Instructions for the task -
Repeat every line of the listing below exactly, minus the pictures.
/---
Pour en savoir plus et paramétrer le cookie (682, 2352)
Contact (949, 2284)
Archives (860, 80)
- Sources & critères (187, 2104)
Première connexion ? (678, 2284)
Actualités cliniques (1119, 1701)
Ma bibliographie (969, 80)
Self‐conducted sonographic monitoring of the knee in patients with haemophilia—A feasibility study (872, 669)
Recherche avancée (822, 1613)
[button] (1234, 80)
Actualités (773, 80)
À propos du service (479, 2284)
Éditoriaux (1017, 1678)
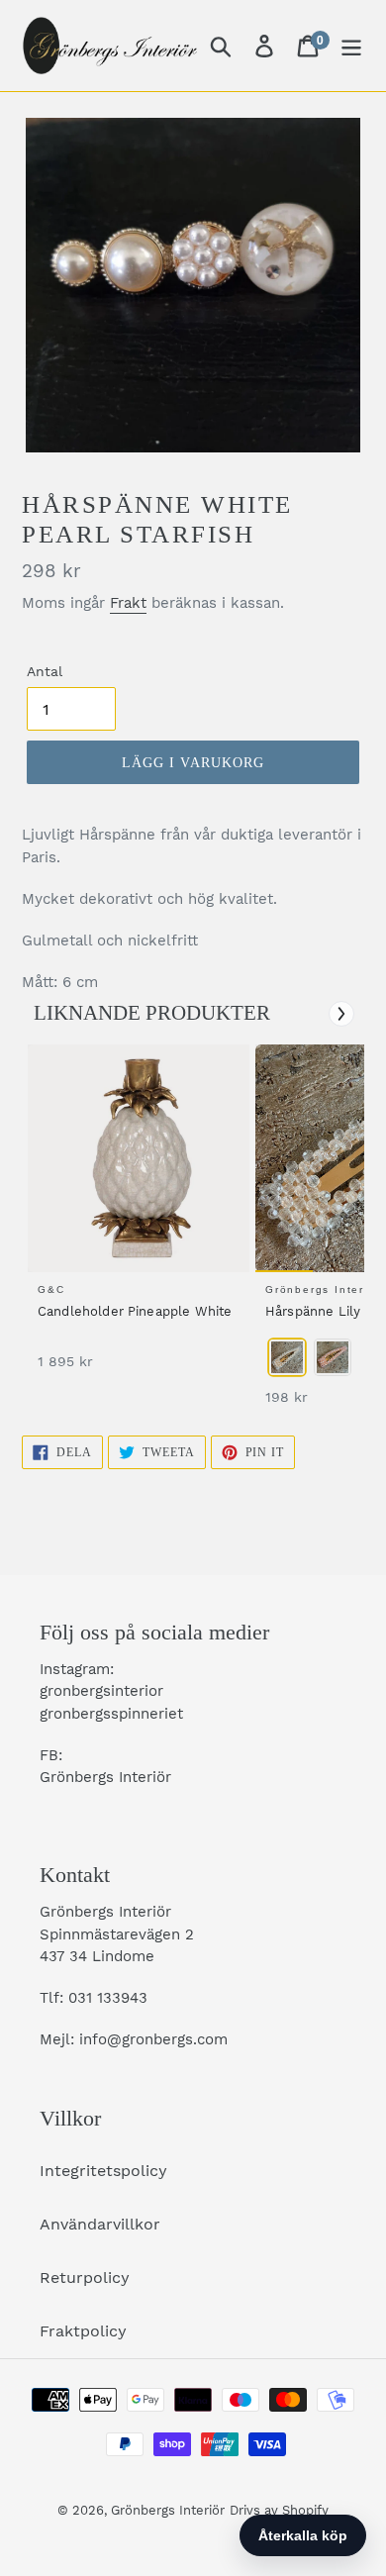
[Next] (341, 1014)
\---
Reply -
Pour en savoir plus et paramétrer le cookie (682, 2352)
Contact (949, 2284)
Archives (860, 80)
- Sources & critères (187, 2104)
Première connexion ? (678, 2284)
Actualités cliniques (1119, 1701)
Ma bibliographie (969, 80)
Self‐conducted sonographic monitoring of the knee in patients with haemophilia—A feasibility study (872, 669)
Recherche avancée (822, 1613)
[button] (1234, 80)
Actualités (773, 80)
À propos du service (479, 2284)
Éditoriaux (1017, 1678)
[Next] (341, 1014)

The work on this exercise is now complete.